In 2001, prime factorization by a 7-qubit quantum computer was implemented.[17][37]..1998 qubits in 2, 1999 qubits in 3, 2000 qubits in 5, 2001 qubits in 7 by nuclear magnetic resonance (NMR)[38], 2005 8 qubit[39], 2006 12 qubits[40]Was realized. The degree of parallelism doubles with each additional qubit.

Osaka University in Japan[41]And Okinawa Institute of Science and Technology Graduate University[42]Is the main research base, and experiments on quantum information processing using nuclear spins and electron spins are being conducted.

Nitrogen vacancy defect spin / Silicon nuclear spin

Yokohama National University in Japan[43], Kyoto University[44]Is the main research base, and experiments on quantum media conversion and quantum information processing using nitrogen vacancy defects are being conducted.Also Keio University[45] Is conducting a quantum information processing experiment using nuclear spins in silicon.

Quantum dot

RIKEN in Japan[46], The University of Tokyo[47]Is the main research base, and efforts are being made toward the realization of quantum computers.

Quantum optics

In particularPhotonThose usingPhoton computer,Photon computerAlso called. 2001,Nonlinear opticsA method was devised to create a quantum computer without using[48]..Linear photon computer (British: linear optical quantum computer, LOQC), and later became the mainstream of photon computers.

2007 years,PhotonWas implemented in prime factorization by a 4qubit quantum computer[18]..Furthermore, in 2009, prime factorization by a 4qubit quantum computer was implemented on an optical integrated circuit (silicon photonics).[19].

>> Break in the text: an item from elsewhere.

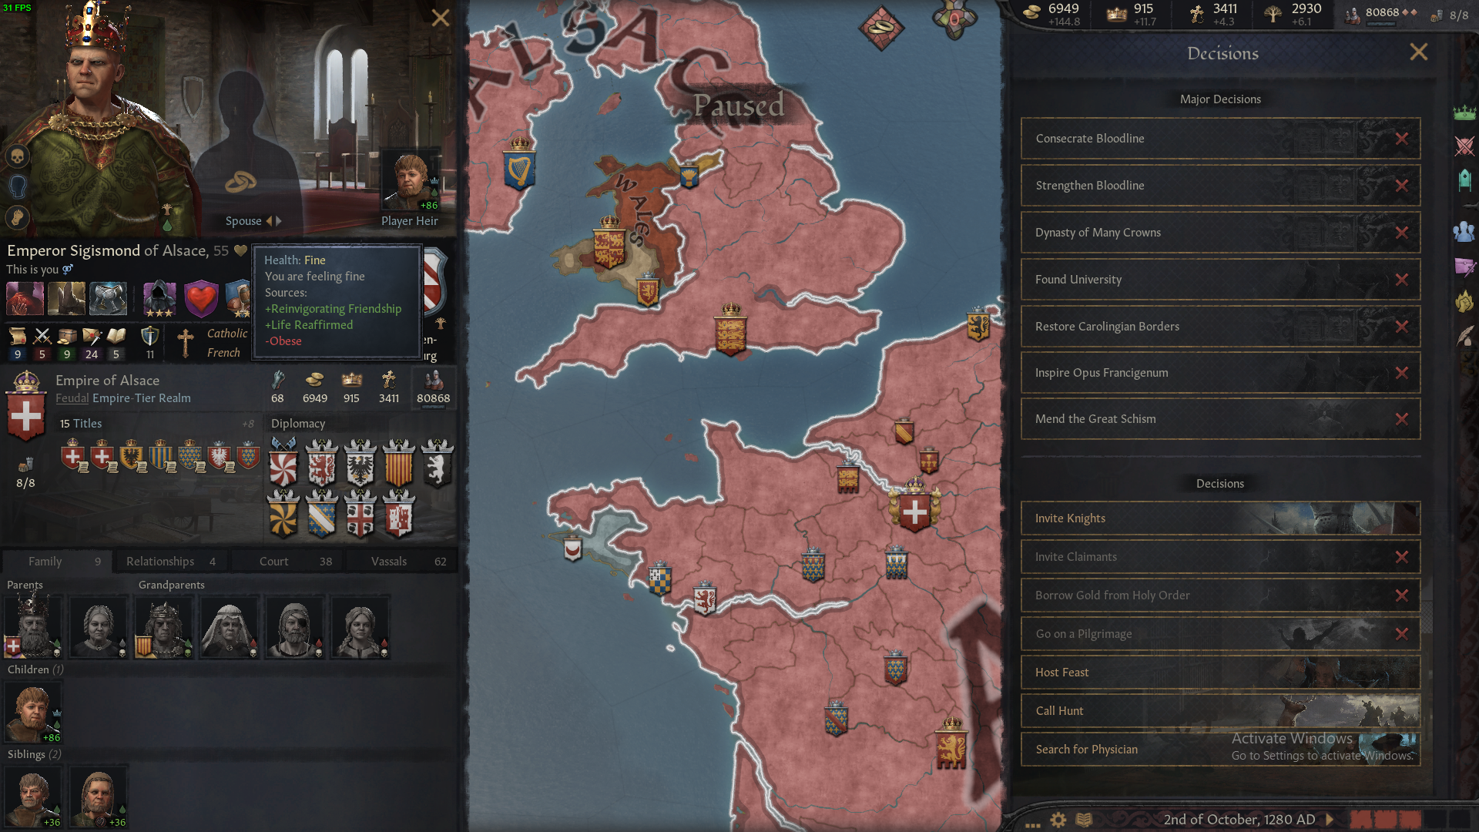
Task: Cycle to next spouse arrow
Action: click(x=279, y=221)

September 2017, Graduate School of Engineering, The University of TokyoAkira FurusawaProfessor and Assistant Professor Shuntaro Takeda invent and announce large-scale photon computer realization method[49].

2020 ChineseNine chaptersRealized the world's first quantum feasibility in a computer using photons and became a hot topic all over the world.[50].

The University of Tokyo is the main research base in Japan[51]And Tokyo University of Science[52]Is mentioned.

Superconducting element

The qubit of a quantum computer using a superconducting element isJosephson JunctionIt is composed of a superconducting circuit using[53][54][55][56]..Charges in superconducting circuits (Cooper vs.A qubit using the degrees of freedom of) is called a charge qubit or a Cooper pair box. 1999,NECRealized by Nakamura, Pashkin, Cai and others in[53]..The coherence time of qubits at that time was about 1 nanosecond.Superconducting qubits(English editionIn 2004, a strong coupling between a superconducting resonator implemented by a Coplanar waveguide and a charge qubit was observed.[57]..Circuit quantum electrodynamics, which combines resonators and waveguides, is a very good tool for performing interactions between superconducting qubits and quantum nondemolition measurements.

SQUIDQuantum bit using the superposition state of magnetic flux quantum including(English editionCalled. Realized by Chiorescu, Nakamura, Harmans, Mooij and others at Delft University of Technology in 2003[54].. They areDWAVECompany developedQuantum annealing methodOptimization method by[20][21]Has been adopted by.

In 2007, a qubit that avoids charge fluctuation noise in charge qubits was proposed.(English editionと 呼 ば れ る[58]..Long coherence time is realized with a relatively simple structure, and research is being actively promoted mainly in the United States. In 2011, a single trial essential for quantum computation and quantum error correction(English editionHas been realized, and the quantum jump of the Transmon-type superconducting qubit has been observed.[59]..Behind these technologies is the realization of a low noise amplifier (Josephson parametric amplifier) ​​that achieves a noise figure close to the standard quantum limit.[60][61].. 2013, with the above basic technologyFPGAQuantum teleportation by high-speed feedback processing by[62]Experiments were carried out, and state transfer between spatially separated qubits was realized. A coherence time of 2014 microseconds was achieved in 160[63]In the 1999 years since its discovery in 15, a dramatic improvement of about 10 times has been made.same year,GoogleJohn Martinis[64]These groups are one of the error tolerance codes(English editionAchieves a high fidelity basic quantum gate below the error threshold of[65]..As a result, error-tolerant quantum calculations will become a reality, and the development of quantum computers using superconducting qubits will be further accelerated. 2015, by 9 qubits(English editionSucceeded in reducing the error probability of the logical qubit to about 1/8 of that of the physical qubit.[66]..In the same year, a digital quantum simulation of fermions, which dramatically accelerates the development of new functional materials, was implemented in a small system.[67]..Efforts for large scale have begun, and implementation by 2016D integration technology is being discussed in XNUMX.[68].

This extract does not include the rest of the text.